▶ _Task to complete_: Can you reproduce the entries verbatim, from their first line through the line containing "allegiance (775, 254)", with that line included?
....
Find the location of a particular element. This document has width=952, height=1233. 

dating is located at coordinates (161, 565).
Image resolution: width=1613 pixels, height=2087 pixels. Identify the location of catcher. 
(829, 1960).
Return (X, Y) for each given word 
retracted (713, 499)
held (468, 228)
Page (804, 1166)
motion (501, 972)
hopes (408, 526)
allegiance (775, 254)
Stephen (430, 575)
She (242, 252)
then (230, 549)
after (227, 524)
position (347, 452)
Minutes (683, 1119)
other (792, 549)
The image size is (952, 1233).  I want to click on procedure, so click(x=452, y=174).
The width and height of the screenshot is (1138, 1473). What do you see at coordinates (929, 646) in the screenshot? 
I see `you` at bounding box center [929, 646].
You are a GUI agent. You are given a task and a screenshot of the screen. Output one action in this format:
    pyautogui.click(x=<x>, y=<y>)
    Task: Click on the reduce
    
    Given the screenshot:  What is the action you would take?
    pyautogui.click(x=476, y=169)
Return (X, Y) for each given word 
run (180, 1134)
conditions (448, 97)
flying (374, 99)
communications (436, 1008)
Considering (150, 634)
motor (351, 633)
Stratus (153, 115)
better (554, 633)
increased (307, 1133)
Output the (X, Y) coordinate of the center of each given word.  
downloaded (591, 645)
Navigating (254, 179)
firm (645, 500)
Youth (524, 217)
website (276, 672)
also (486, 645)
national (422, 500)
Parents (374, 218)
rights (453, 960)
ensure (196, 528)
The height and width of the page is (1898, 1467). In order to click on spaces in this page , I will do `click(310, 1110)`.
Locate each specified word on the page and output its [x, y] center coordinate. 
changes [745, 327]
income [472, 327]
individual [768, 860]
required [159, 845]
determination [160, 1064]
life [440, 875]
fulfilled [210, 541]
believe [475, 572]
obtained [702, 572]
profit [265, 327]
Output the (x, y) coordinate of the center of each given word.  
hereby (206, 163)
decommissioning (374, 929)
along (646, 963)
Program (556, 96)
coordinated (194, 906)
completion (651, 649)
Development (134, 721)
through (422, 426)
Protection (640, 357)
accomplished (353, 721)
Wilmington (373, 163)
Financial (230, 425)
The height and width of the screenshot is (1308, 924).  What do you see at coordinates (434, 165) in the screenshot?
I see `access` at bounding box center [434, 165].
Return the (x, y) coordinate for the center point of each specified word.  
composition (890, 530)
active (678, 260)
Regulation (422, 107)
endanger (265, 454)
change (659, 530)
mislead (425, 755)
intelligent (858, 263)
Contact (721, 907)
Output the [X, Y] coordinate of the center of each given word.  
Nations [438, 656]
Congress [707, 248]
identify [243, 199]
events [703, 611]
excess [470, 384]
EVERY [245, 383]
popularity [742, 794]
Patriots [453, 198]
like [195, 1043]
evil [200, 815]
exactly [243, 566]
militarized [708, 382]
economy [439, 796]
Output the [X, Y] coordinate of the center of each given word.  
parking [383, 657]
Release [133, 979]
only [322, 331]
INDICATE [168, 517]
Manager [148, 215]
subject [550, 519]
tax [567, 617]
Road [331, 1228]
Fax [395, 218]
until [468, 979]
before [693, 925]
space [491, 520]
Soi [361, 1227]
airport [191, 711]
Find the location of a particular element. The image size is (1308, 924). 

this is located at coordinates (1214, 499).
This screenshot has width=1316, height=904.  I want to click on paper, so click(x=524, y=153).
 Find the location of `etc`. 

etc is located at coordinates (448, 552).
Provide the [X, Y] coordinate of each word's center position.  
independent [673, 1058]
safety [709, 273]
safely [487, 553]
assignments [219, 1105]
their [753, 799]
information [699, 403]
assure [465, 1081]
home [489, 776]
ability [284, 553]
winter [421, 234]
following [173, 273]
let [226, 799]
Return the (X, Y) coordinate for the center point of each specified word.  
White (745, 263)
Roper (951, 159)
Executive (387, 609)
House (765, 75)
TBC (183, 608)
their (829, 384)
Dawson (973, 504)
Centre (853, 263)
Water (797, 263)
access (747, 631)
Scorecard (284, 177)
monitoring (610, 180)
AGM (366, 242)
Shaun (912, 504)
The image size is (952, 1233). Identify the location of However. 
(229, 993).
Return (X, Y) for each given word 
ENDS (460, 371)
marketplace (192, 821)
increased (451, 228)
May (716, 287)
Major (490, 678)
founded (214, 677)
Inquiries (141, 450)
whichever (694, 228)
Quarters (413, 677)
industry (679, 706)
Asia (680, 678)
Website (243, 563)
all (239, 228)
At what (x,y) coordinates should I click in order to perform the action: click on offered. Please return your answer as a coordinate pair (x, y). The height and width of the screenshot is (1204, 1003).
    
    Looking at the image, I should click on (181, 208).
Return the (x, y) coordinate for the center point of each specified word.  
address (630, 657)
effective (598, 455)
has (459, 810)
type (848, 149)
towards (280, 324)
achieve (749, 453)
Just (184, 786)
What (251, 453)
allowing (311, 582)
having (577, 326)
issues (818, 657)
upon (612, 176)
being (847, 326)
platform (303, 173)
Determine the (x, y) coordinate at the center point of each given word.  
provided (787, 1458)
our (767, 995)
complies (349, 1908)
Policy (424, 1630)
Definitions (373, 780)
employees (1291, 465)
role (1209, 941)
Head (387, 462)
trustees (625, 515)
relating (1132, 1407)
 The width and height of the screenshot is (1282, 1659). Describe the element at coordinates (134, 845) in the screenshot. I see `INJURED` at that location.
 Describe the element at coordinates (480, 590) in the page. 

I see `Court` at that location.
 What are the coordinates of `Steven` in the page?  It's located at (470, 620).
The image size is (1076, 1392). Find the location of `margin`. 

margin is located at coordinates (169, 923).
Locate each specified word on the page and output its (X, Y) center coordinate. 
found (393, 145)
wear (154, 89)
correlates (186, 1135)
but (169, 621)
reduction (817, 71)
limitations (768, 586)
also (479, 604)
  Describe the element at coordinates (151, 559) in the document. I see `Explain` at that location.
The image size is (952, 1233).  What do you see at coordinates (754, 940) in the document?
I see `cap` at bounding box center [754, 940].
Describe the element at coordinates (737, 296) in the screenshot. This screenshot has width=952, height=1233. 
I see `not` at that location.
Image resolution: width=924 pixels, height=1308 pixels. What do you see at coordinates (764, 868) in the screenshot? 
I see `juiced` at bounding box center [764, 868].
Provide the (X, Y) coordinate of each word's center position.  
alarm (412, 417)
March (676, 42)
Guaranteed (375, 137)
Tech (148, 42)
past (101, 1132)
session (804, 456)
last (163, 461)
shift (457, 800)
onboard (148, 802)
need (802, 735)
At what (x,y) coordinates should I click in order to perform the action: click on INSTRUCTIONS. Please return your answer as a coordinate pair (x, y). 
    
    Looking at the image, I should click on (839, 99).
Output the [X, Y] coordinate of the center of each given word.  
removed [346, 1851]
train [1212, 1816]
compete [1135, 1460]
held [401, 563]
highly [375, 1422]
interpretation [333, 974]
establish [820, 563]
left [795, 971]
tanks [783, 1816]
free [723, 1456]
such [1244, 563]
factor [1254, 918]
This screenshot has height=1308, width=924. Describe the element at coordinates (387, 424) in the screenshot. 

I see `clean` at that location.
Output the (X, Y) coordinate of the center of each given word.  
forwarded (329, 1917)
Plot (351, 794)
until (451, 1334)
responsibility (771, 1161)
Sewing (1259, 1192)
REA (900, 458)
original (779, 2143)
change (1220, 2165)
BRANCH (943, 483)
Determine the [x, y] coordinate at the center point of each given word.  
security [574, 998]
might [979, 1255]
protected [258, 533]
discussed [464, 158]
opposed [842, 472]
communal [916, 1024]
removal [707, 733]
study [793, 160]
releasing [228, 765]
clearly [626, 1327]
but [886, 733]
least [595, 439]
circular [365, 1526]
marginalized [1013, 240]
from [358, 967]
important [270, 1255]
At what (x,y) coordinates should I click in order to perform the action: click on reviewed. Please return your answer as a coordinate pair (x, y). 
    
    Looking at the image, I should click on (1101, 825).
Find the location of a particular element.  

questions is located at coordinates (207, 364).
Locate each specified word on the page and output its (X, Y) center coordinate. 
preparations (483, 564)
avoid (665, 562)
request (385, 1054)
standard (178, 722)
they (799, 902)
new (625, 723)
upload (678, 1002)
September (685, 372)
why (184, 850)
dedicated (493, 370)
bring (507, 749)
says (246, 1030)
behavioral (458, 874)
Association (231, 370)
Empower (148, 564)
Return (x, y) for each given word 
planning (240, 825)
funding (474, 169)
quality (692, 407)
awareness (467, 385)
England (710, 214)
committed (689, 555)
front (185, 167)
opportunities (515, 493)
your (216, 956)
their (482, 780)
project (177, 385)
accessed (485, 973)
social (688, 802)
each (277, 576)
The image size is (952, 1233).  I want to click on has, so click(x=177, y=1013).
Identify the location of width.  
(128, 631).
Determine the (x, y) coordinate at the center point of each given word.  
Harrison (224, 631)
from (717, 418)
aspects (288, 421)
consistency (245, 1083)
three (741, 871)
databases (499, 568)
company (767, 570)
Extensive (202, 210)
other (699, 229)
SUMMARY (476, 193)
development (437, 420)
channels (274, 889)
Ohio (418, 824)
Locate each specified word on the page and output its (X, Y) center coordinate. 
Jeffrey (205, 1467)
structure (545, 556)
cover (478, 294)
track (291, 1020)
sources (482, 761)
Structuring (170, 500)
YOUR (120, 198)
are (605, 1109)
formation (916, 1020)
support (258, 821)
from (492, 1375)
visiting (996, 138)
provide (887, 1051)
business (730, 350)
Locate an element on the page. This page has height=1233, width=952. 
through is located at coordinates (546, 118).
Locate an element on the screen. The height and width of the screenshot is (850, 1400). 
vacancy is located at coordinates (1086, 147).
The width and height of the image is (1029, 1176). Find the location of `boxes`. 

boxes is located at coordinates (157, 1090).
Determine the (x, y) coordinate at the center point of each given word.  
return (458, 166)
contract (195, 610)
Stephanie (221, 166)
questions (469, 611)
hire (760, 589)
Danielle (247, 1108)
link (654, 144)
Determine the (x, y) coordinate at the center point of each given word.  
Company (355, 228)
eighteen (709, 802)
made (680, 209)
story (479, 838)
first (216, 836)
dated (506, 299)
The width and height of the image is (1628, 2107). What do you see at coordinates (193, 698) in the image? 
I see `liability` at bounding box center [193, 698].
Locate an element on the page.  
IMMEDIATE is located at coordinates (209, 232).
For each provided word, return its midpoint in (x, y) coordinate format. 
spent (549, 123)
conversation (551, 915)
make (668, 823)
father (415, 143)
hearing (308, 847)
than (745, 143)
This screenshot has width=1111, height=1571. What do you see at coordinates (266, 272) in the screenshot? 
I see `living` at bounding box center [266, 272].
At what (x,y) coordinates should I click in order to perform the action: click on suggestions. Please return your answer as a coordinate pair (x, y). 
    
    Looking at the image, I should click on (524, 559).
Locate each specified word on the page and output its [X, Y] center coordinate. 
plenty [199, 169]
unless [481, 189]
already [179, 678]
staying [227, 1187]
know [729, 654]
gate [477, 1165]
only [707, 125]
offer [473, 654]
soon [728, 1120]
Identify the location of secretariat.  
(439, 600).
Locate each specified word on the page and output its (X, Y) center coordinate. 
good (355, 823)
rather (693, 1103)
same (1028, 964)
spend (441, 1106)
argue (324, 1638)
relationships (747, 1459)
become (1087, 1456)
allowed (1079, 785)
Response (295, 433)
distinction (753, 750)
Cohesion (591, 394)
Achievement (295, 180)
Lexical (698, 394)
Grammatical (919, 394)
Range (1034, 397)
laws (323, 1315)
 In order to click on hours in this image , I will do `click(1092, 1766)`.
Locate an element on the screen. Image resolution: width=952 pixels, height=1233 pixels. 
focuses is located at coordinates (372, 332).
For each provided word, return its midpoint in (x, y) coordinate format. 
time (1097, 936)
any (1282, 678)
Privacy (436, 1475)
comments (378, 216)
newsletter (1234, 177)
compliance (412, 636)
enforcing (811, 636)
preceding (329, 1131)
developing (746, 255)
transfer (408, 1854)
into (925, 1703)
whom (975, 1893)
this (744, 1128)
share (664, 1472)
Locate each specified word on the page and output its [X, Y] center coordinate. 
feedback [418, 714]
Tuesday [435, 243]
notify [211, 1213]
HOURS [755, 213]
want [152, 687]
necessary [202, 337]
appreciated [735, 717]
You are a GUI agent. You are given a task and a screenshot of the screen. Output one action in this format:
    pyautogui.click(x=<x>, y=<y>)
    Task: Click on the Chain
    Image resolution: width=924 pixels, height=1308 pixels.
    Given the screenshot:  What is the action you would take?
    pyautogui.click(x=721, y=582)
....
▶ _Correct output_:
Find the location of a particular element. This document has width=952, height=1233. 

dating is located at coordinates (161, 565).
Image resolution: width=1613 pixels, height=2087 pixels. Identify the location of catcher. 
(829, 1960).
Return (X, Y) for each given word 
retracted (713, 499)
held (468, 228)
Page (804, 1166)
motion (501, 972)
hopes (408, 526)
allegiance (775, 254)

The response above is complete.